I’ve played many versions of Mario Kart, first on the Snes at a friend’s house, followed by my own copy of the N64 version. The Nintendo DS edition got a lot of play during the various anime conventions that I attended between 2006 and 2011, where you could LAN it up via Bluetooth with anyone else in the vicinity. But the version I truly have the fondest memories of has to be Mario Kart Wii.

It all started on the day I brought my Nintendo Wii into the office. This was back when I had a real job, working 9-5 in a marketing agency as a multimedia designer. My boss, John, and co-workers Luke and Chris, would often stay a little later after closing to enjoy a Grand Prix. The 8 races usually took less than an hour to play through, so it was a nice way to wind down after a hard day at the office. Relaxing. Civil. A bit of gentlemanly competition.

Or not.

I can’t believe I wasn’t sacked. On the very first day we played, I chose Yoshi, because he was always my character. I kicked the shit out of my co-workers, winning every race and almost putting them off playing ever again. So, next time, I decided to pick one of the slowest characters, Donkey Kong. Give ‘em a chance, y’know? At first I hated it; he is fat and lumbering, and corners like a dumper truck. But I soon realised that being a giant gorilla in a go-kart is ridiculously entertaining, because I no longer needed to drive around my opponents… I could go through them.

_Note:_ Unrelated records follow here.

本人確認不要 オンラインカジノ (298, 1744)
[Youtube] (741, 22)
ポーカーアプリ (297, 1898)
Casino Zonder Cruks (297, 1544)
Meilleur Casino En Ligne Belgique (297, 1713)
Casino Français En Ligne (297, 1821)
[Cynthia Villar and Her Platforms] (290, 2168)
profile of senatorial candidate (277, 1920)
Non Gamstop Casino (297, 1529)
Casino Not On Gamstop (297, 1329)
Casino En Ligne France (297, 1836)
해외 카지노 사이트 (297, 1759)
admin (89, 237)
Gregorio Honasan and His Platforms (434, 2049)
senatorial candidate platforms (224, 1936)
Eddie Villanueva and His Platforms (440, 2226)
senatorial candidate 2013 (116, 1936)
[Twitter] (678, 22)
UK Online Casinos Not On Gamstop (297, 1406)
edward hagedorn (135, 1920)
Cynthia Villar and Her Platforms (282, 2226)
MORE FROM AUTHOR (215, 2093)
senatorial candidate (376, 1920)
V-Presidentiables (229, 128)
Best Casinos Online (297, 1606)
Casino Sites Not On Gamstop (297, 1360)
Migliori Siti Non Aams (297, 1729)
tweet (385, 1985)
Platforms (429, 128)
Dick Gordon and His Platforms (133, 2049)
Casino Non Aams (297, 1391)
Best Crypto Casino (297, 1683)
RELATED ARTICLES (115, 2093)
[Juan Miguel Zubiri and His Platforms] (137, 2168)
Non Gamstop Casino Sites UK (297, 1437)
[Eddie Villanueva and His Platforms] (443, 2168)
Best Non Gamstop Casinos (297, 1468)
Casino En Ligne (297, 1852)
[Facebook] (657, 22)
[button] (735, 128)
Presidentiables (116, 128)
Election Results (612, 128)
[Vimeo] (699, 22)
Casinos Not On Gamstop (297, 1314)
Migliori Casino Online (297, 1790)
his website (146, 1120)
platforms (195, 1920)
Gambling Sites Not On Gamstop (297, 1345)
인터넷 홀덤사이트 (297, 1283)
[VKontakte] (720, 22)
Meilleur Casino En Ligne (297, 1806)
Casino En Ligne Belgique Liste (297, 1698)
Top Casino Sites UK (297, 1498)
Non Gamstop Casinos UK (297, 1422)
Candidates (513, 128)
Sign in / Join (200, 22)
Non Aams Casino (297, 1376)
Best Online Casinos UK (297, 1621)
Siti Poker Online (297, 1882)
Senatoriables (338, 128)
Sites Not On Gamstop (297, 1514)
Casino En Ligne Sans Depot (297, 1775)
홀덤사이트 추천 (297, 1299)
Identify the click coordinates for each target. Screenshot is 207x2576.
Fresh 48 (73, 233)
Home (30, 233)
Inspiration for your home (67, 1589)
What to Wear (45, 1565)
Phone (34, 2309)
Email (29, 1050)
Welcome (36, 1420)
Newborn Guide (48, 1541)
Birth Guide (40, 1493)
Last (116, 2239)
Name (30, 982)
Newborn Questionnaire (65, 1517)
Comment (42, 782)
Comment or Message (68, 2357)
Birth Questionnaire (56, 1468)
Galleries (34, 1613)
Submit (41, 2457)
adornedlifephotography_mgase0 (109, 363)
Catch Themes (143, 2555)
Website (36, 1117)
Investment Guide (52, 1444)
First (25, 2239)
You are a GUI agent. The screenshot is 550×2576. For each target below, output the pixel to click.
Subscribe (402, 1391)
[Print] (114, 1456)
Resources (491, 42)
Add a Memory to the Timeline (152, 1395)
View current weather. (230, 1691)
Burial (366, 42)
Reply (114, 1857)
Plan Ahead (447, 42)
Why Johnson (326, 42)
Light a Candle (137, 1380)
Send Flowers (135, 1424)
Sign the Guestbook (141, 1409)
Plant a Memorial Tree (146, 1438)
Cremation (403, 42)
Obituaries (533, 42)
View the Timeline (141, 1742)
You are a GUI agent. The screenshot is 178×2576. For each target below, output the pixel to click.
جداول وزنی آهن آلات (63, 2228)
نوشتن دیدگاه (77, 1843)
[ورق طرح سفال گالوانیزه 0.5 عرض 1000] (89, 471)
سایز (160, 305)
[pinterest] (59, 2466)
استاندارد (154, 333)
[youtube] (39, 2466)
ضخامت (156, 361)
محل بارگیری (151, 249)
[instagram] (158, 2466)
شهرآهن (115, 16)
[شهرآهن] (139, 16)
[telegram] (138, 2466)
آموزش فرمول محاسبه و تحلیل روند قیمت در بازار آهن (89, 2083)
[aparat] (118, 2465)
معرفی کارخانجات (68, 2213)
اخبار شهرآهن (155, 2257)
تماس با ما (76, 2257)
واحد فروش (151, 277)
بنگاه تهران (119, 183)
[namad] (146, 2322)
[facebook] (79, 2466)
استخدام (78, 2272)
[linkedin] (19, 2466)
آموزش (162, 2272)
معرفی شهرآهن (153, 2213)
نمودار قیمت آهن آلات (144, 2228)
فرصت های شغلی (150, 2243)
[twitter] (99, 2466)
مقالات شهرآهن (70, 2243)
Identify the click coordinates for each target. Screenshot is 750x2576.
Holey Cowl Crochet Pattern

Smashing my opponents from behind and sending them into a bottomless pit became my tactic of choice when playing against my increasingly pissed off colleagues. John threw my Wii-mote at the wall multiple times, Chris would give me a look that could curdle milk, and Luke swore in pure rage, going red in the face, and even took up practicing at home on his nephew’s Wii, just so he could try and better me. There were occasions when Luke or Chris might sneak a win, (I don’t remember John ever finishing higher than 3rd), Rich was okay at the game, but preferred playing Fifa, and obviously when Paul played I had a real competitor for once, but he rarely wanted to. So, I left the office as the Mario Kart champion almost every single night. You might think that repeatedly pummelling a bunch of non-gamers at a child’s racing game would grow tedious or dull, but somehow it never did. It was hilarious.